Auch bei den Gehäusefarben gibt es wohl mehr Auswahl, zu sehen waren etwa Rot und Weiß. Im Standby soll es einen ganzen Monat durchhalten, zudem ermöglicht es laut Nokia ganze 22 Stunden Gesprächszeit. Außerdem versprachen die Finnen eine neue Version von Snake sowie die Original-Klingeltöne. Wer lieber das Pixel-Snake mag: Das soll es künftig im Facebook Messenger kostenlos zum Zocken geben. Auf Spielereien wie LTE müssen Käufer verzichten, immerhin soll es aber einen kleinen App-Store sowie einen Opera-Browser geben.

Der Preis soll um die 49 Euro liegen, das 3310 sowie die anderen Nokia-Geräte sollen im zweiten Quartal 2017 starten.

Wer noch einmal in Erinnerung schwelgen und sich schon mal einstimmen möchte: TECHBOOK hat sich das Original in folgendem Video noch einmal angeschaut.

Nokia 3, 5 und 6

Und sonst so? Statt den großen Smartphone-Platzhirschen Apple, Samsung oder LG in die Quere zu kommen, setzt Nokia künftig auf Billig-Handys mit Android: Das bereits in China erhältliche Nokia 6 kommt auch in diesem Jahr auch nach Europa. Es hat einen 5,5-Zoll-Bildschirm mit Full-HD-Auflösung, 4 Gigabyte Arbeitsspeicher und eine 16-Megapixel-Kamera. Ein typisches Mittelklasse-Handy also ohne auffällige Besonderheiten – aber immerhin ist es günstig: 229 Euro beträgt der Europa-Preis, eine edlere Special-Edition in Schwarz mit Glanz-Überzug (ähnlich wie beim kratzeranfälligen iPhone 7 in Diamantschwarz) kostet 299 Euro.

Android-Smartphone Nokia 6

Das Nokia 6 gibt es bereits in China, jetzt kommt es auch nach Europa.
Foto: Nokia

Noch günstiger ist das Nokia 5, dessen Bildschirm 5,2 Zoll groß ist und technisch etwas weniger auf der Brust hat. Preis: 189 Euro. Für 139 Euro gibt es zudem noch das Nokia 3, das entsprechend noch schmaler aufgestellt ist und etwa nur ein 5 Zoll großes Display ohne Full-HD-Auflösung hat. Es kommt wie alle anderen Modelle auch im Alu-Gehäuse.

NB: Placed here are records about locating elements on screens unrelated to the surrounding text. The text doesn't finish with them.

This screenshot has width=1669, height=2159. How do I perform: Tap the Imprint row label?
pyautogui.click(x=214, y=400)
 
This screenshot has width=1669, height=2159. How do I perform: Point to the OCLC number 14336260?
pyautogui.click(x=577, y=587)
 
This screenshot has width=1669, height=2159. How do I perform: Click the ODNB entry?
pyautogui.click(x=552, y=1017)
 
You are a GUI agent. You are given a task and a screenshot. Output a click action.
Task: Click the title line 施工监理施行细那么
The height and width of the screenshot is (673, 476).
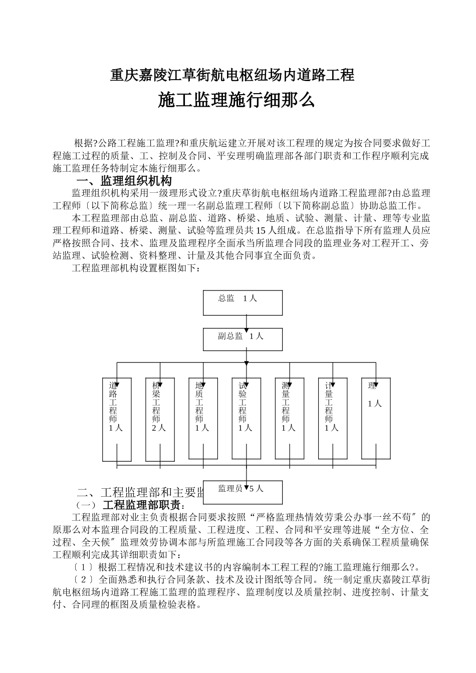236,100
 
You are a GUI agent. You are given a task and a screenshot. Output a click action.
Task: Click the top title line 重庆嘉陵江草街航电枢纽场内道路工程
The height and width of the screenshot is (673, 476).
232,75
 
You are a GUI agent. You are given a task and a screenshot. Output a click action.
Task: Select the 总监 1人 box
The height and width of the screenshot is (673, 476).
243,302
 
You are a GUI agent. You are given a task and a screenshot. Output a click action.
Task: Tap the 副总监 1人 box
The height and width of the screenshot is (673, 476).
243,339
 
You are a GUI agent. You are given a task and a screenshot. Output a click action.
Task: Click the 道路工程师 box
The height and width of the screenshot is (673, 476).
117,419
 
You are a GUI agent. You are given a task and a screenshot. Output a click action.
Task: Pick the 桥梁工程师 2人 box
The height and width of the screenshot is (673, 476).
160,419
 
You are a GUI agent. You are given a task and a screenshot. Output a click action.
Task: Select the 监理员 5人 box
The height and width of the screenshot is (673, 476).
243,492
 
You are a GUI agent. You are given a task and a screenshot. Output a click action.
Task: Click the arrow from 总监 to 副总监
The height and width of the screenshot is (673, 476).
246,321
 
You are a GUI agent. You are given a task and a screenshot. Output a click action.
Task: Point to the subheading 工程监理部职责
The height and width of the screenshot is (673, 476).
143,504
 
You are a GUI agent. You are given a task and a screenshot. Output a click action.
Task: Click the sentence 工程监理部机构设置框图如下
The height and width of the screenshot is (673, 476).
136,268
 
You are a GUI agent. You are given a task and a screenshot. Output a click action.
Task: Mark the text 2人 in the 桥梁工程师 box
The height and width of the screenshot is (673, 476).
159,428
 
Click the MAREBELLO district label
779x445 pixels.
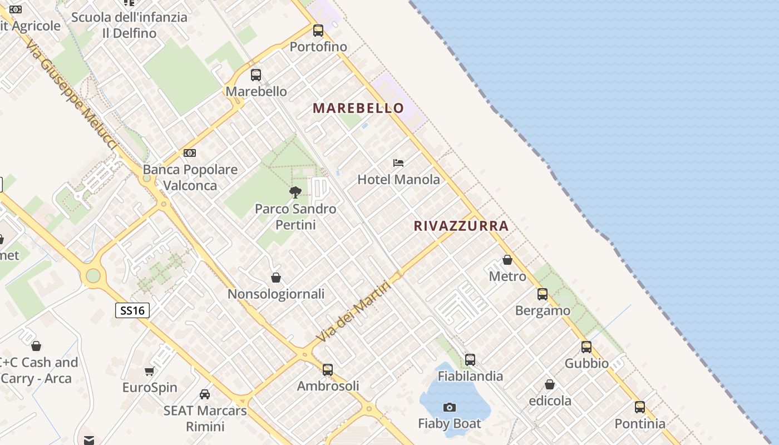coord(358,108)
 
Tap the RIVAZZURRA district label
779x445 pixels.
coord(461,226)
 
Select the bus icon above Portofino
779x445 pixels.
coord(318,31)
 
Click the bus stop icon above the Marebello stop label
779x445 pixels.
coord(256,75)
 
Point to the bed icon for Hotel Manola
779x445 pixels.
coord(398,163)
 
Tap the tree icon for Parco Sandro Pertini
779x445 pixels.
coord(295,192)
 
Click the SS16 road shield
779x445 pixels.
coord(132,310)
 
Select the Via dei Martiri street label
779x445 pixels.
coord(353,311)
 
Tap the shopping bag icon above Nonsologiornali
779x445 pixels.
coord(276,277)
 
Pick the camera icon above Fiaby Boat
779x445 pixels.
coord(450,408)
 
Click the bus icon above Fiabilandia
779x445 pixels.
coord(470,360)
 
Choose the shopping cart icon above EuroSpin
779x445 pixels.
coord(149,371)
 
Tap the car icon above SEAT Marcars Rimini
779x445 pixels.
coord(205,394)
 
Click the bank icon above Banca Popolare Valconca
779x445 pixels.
coord(190,153)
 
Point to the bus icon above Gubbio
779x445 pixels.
coord(586,347)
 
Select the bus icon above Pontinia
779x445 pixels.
coord(640,407)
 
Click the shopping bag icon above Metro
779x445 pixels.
coord(507,260)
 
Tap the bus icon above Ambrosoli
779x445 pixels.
coord(328,369)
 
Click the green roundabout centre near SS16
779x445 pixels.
coord(93,275)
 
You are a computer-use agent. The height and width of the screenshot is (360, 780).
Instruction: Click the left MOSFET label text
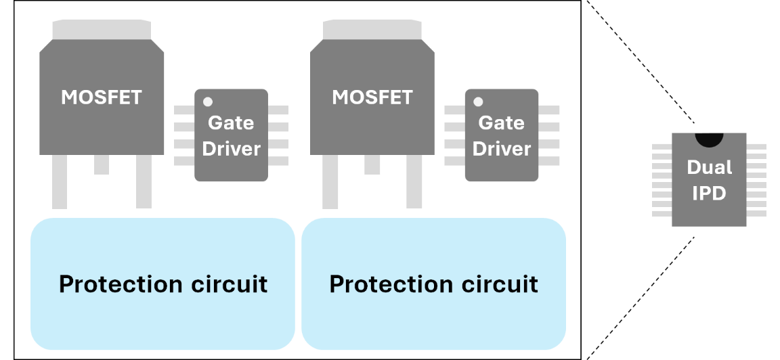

Nokia betonte, dass alle drei Geräte mit dem aktuellen Betriebssystem Android 7 Nougat kommen – was tatsächlich eine kleine Besonderheit ist. Viele Geräte, besonders die günstigen, haben das Update bis heute nicht erhalten und laufen noch mit veralteten Betriebssystemen wie Android 6 Marshmallow oder Android 5 Lollipop. Auch Googles Sprachassistent Google Assistant soll bei allen Geräten an Bord sein.

Nokia im neuen Gewand

Nokia war in den frühen 2000er Jahren der Branchenprimus für mobile Telefone, wurde aber später von Apple und den aufbäumenden Smartphones vom Markt verdrängt. Der erste große Comeback-Versuch 2014 unter der Hand von Microsoft scheiterte.

2016 übertrug der Mutterkonzern die Namensrechte für Smartphones, Tablets und Handys exklusiv an das neu gegründete, finnische Unternehmen HMD Global. Dieses will mit der Marke nun wieder angreifen – wie die neuen Smartphones auf dem Mobile World Congress (MWC) beweisen.